He wants you to think that you can’t hurt him by calling him greedy when things like this suit him. In his public life, he has hidden himself inside a warm little façade for his extravagant, endless pursuit of big fortune. He revealed all this as recently as November 3 in a tweet, but he’s been pretty consistent about it over the years.
The excuse is as follows: Human consciousness is good, but it will disappear completely if all life on Earth ceases to exist. The Earth is a finite resource and will eventually become uninhabitable or be destroyed. There’s no way to avoid it, so it’s imperative that humanity finds a way to survive without Earth – first by colonizing Mars, and then using that move as a way to expand into other solar systems. He needs as much money as possible to get to Mars, so, if you’re flabbergasted, becoming as rich as possible is actually heroic and Elon Musk is our savior.
All this is not wrong. Earth is in danger of disasters, and even if we survive them, our planet will only exist for a limited time, after which it will be swallowed by our Sun’s expansion when it runs out of fuel at its core and will become a red dwarf. There are two common ways to ignore this information: a) Armageddon or some similar religious or spiritual event will have ended our troubles by then, or b) In fact, human extinction is goodIf you don’t agree with either of these ideas, Elon Musk may think he has a good point,
However, Elon Musk doesn’t have any good stuff. And he is, by any reasonable standard, nothing more than a greedy rich man.
The idea that the Earth is headed towards imminent destruction is wrong. As has been endlessly explained elsewhere, climate change will not make our species extinct. It’s going to make life harder and worse here. The harsh truth is that there is no escape. We will have to endure terrible disasters and spend generations trying to repair the damage we have done.
But when you zoom out past short-term blips that Elon Musk pretends to care about, like declining fertility, you’ll actually start to feel quite hopeful. For most of our species’ existence on Earth, we competed with predators who were trying to eat us and steal our food, and we succeeded. Yes, we’re all currently addicted to scrolling on our phones, but that doesn’t change the fact that we are made to survive, and we’ll do it on cold Earth or hot Earth, with or without Teslas and satellite internet, until, say, the atmosphere becomes breathable in about a billion years, and, hell, maybe even longer than that.
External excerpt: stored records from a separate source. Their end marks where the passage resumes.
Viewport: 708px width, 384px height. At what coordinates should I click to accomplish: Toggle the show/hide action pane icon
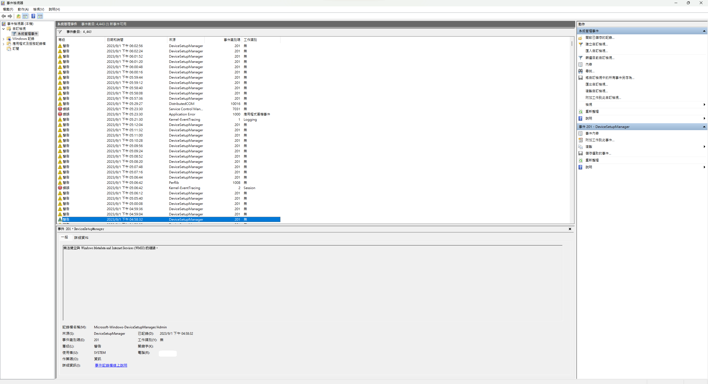40,16
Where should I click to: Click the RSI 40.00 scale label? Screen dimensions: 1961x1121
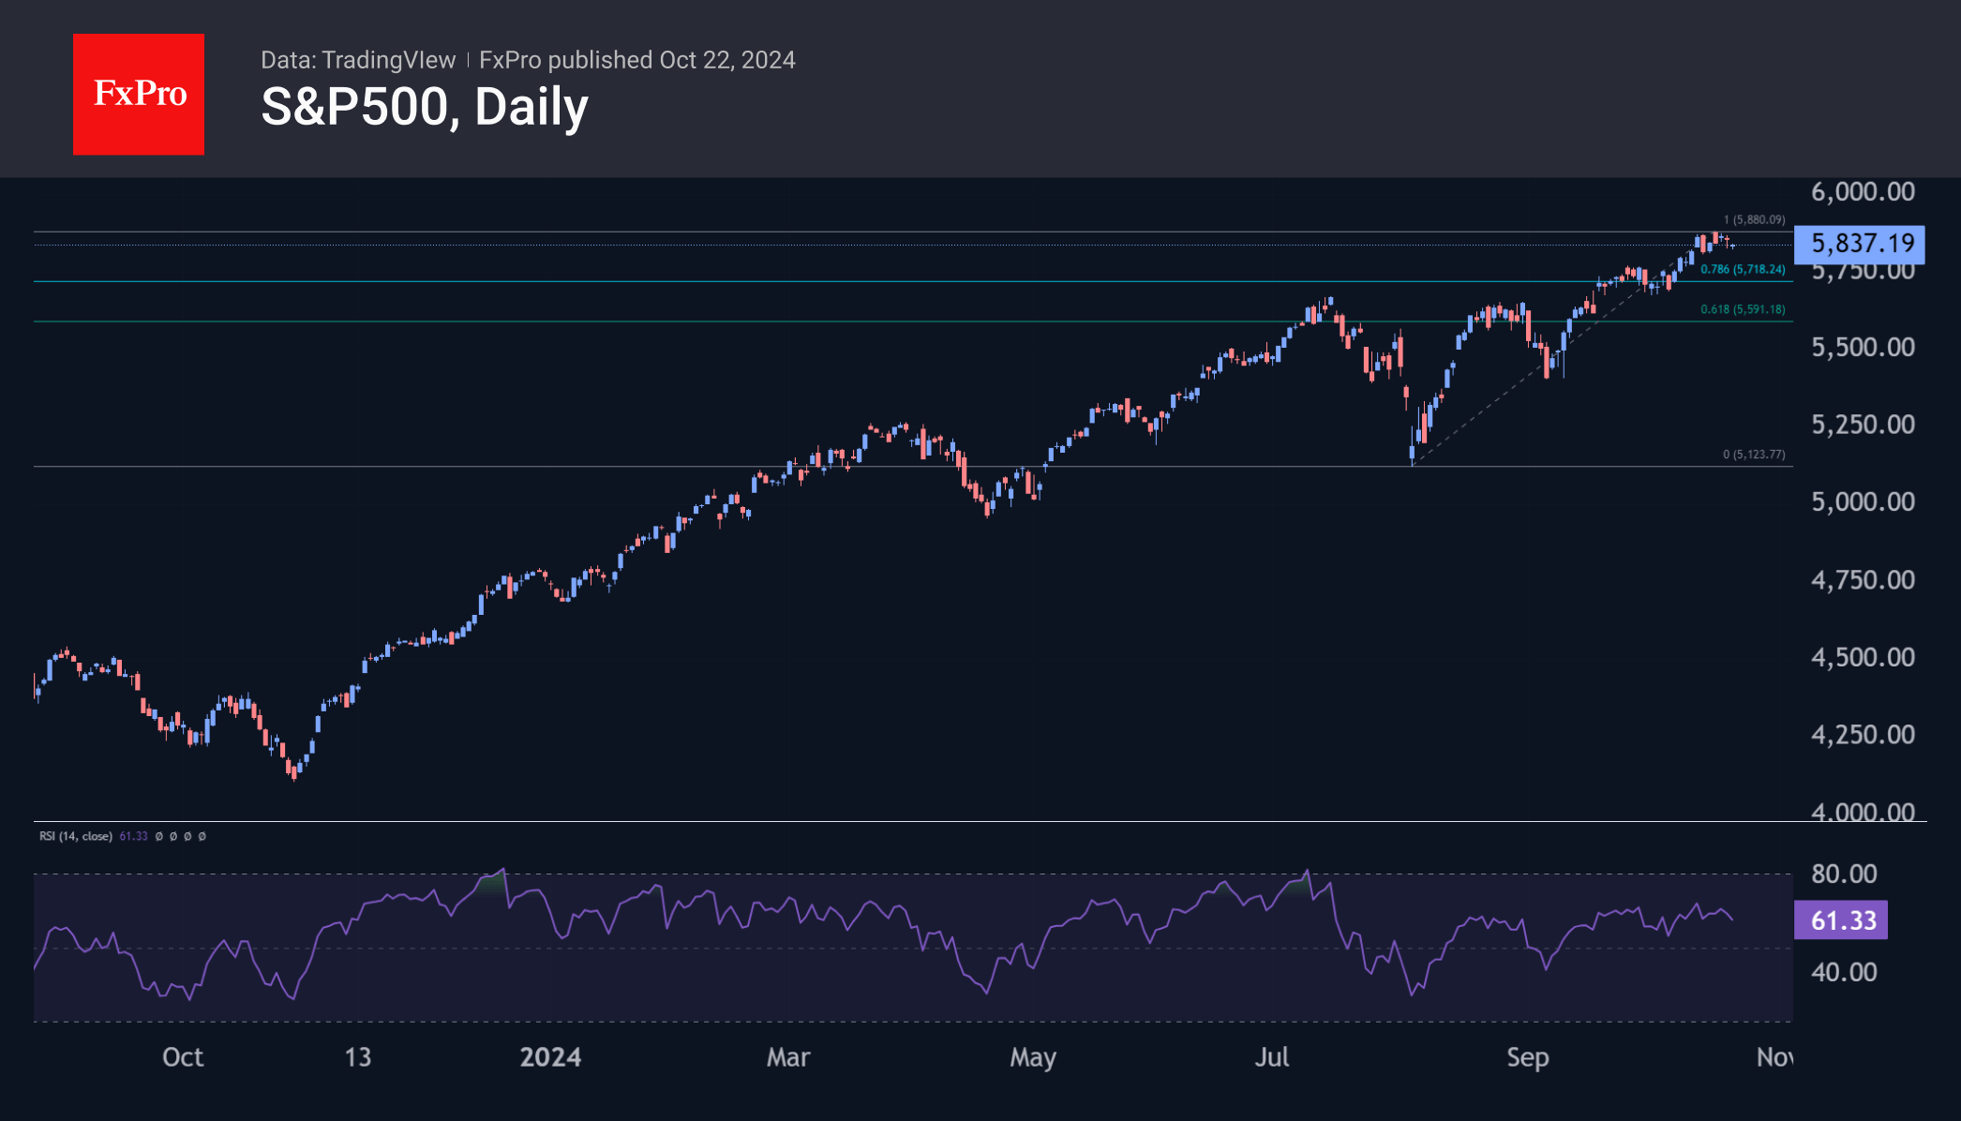(1843, 972)

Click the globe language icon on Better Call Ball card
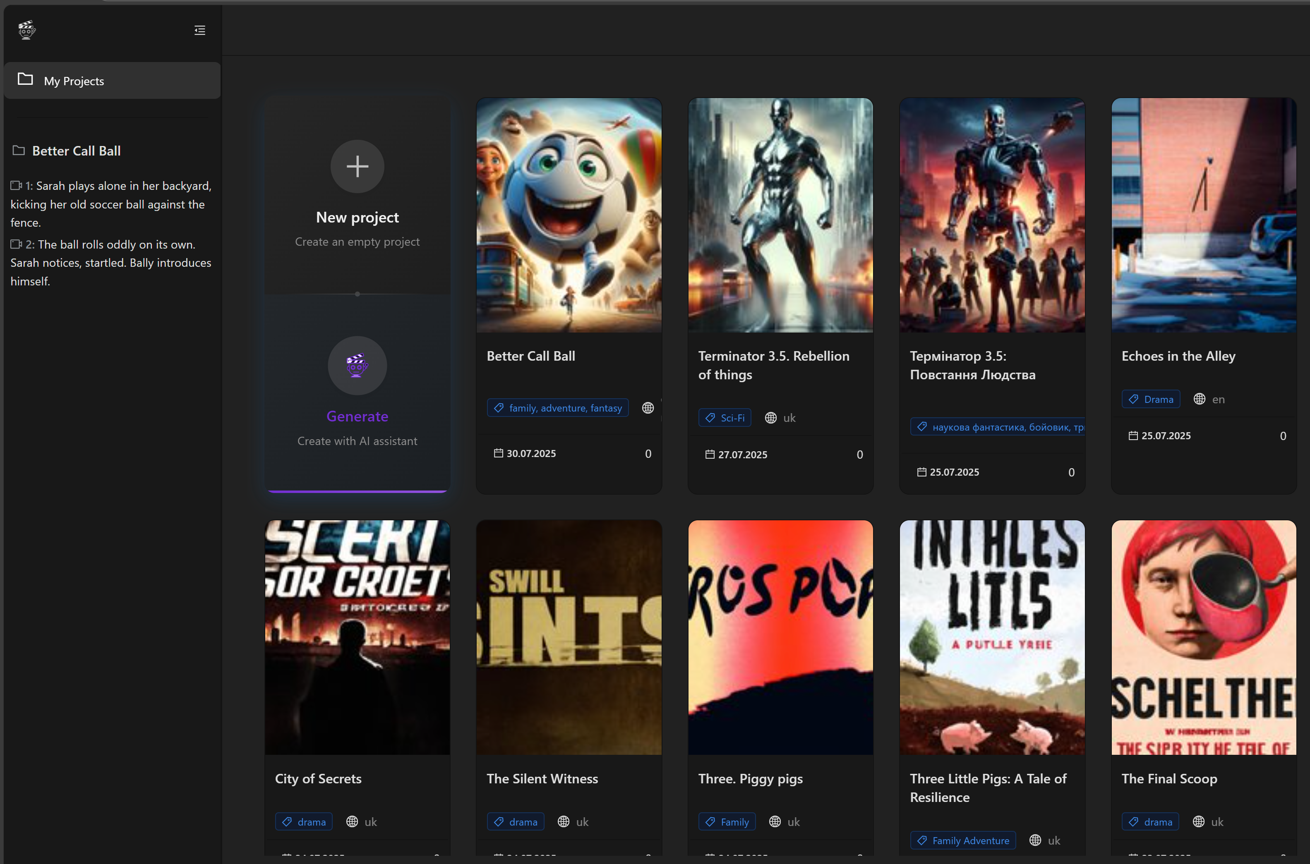tap(648, 408)
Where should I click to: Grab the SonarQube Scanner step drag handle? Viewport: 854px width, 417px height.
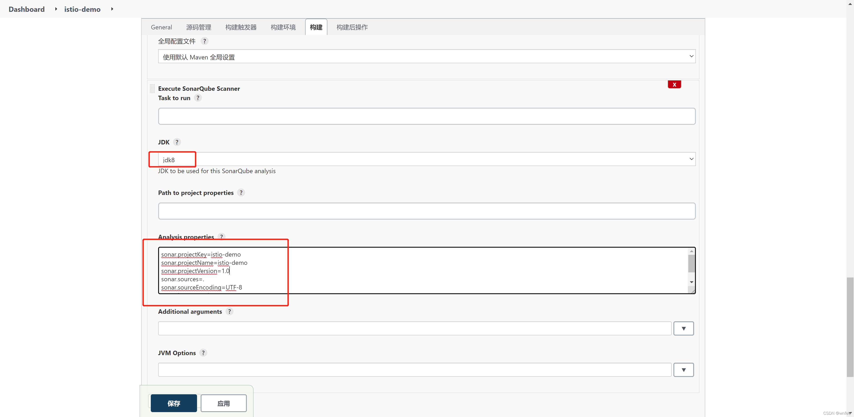point(152,89)
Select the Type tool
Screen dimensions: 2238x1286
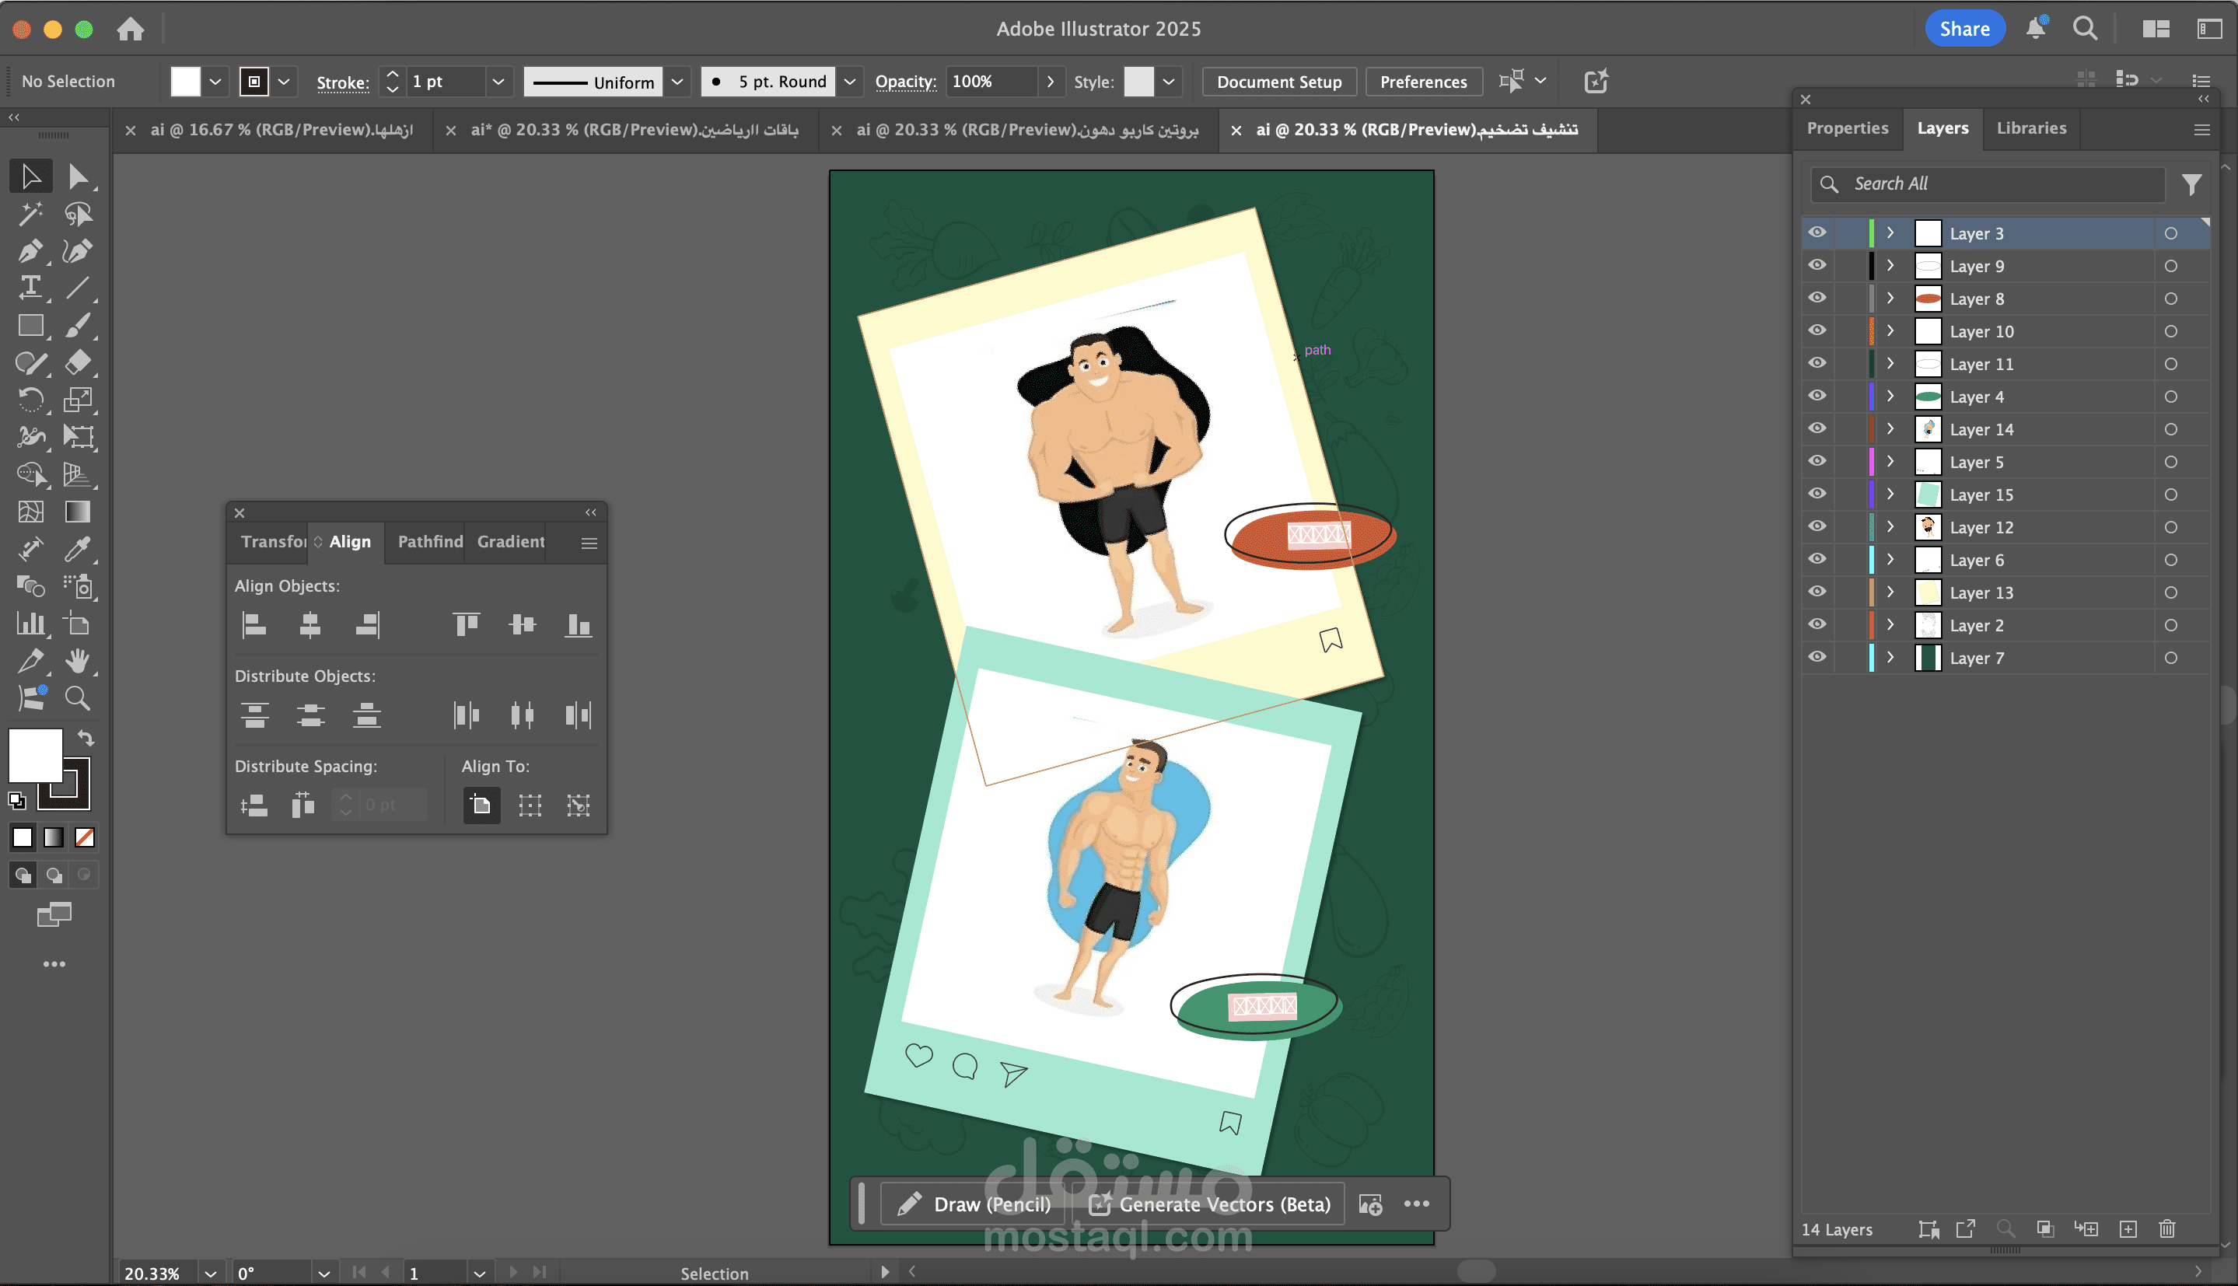tap(30, 288)
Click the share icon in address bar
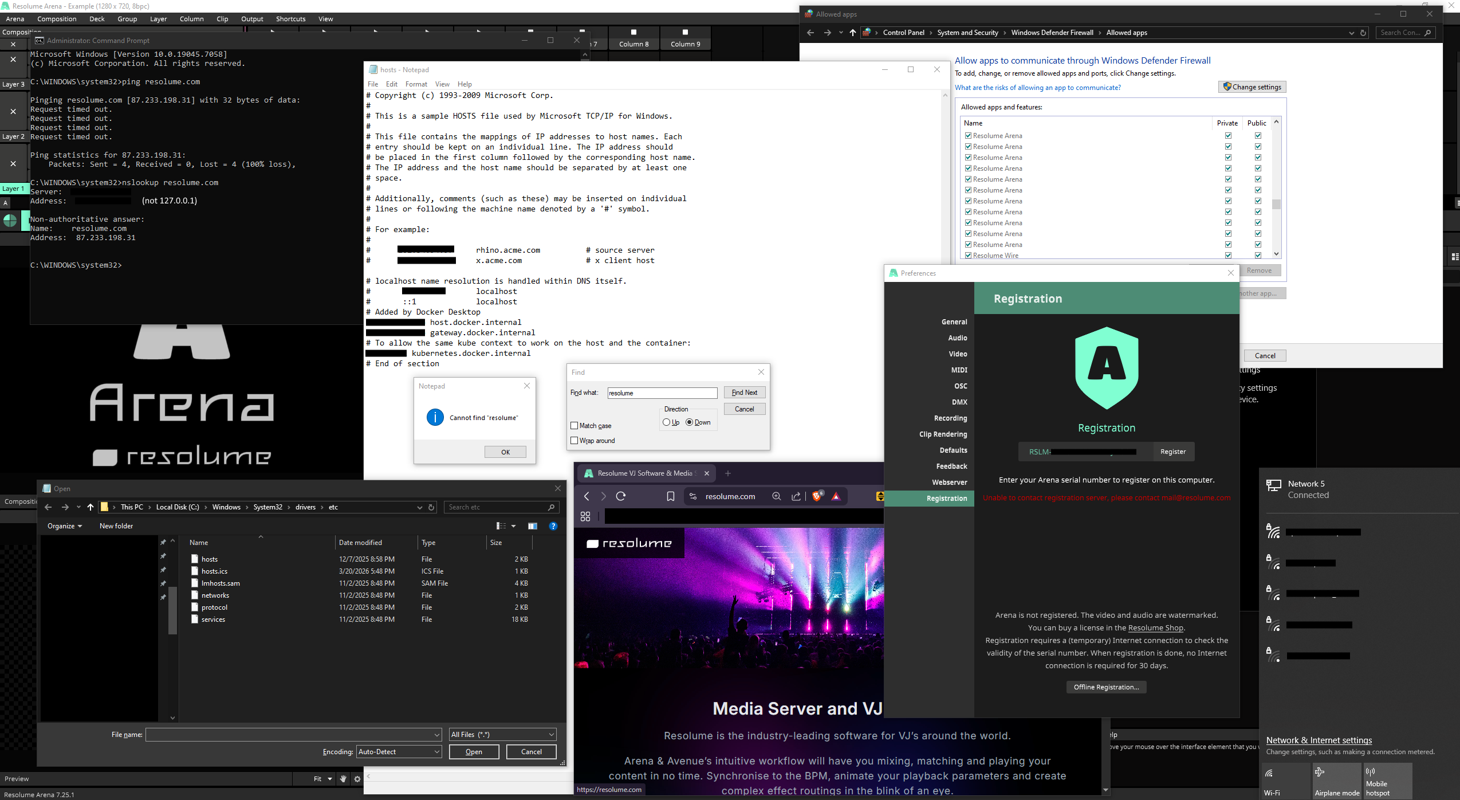This screenshot has width=1460, height=800. click(x=796, y=496)
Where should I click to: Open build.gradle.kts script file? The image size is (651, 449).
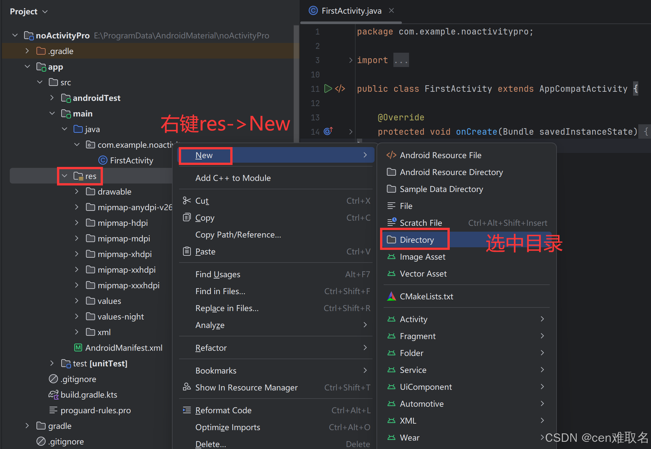(x=89, y=395)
All this means that in the long term, the project of sending combustion-powered fuel tubes to the nearest planet to our solar system is a very foolish plan for saving our species. There’s no rush to get off Earth, and anyway, we don’t currently know what to do about the fact that Mars colonists will be irradiated, and unable to grow food in the local soil. You and I have the same Google as Elon Musk, so it’s not like he doesn’t know about these problems.
But he almost certainly knows that his fantasies are becoming out of reach within his lifetime. He will advance 60 years before the point at which he himself says he will eventually launch a crewed mission in some of his recent predictions. By the time he claims there will be a self-sustaining city on Mars, he will be between 73 and 83. And in recent months the fantasy has gotten even weirder. Now he wants to carve his own AI-written encyclopedia into stone and distribute it to Mars and elsewhere in space.
I can only guess that Musk is faltering. The fact that he will never see the construction of a Mars colony dawns on him. Maybe if he really hurry, he can throw some corpses on the dead, red rock of Mars – which he admits is part of his plan – before he himself drops dead on top of his huge cash pile.
Humanity will continue without him. His time will be over, and the species he dreams of saving will no longer need him. The current era of cartoonish inequality between rich and poor will end. Our species will endure the storms and arrows of life on our imperfect planet, and if we’re lucky, perhaps there will come a day in the future when we can comfortably take a craft of some unknown type to another star and establish a colony there. Perhaps the people of that colony will read a book in which Elon Musk is mentioned after Croesus and Mansa Musa in the list of rich people, when there used to be rich people.
Anyway, Musk has been fighting a legal battle for years to save the $56 billion Tesla pay package that propelled him to super-billionaire status in the first place. Last year, a court agreed with some shareholders who felt that Musk’s control over Tesla raised questions about the fairness of the pay package, and that package was rejected. Well, he just won his appeal, and since the value of the package has increased over the years, he’s left with another $139 billion worth of wealth. good for him.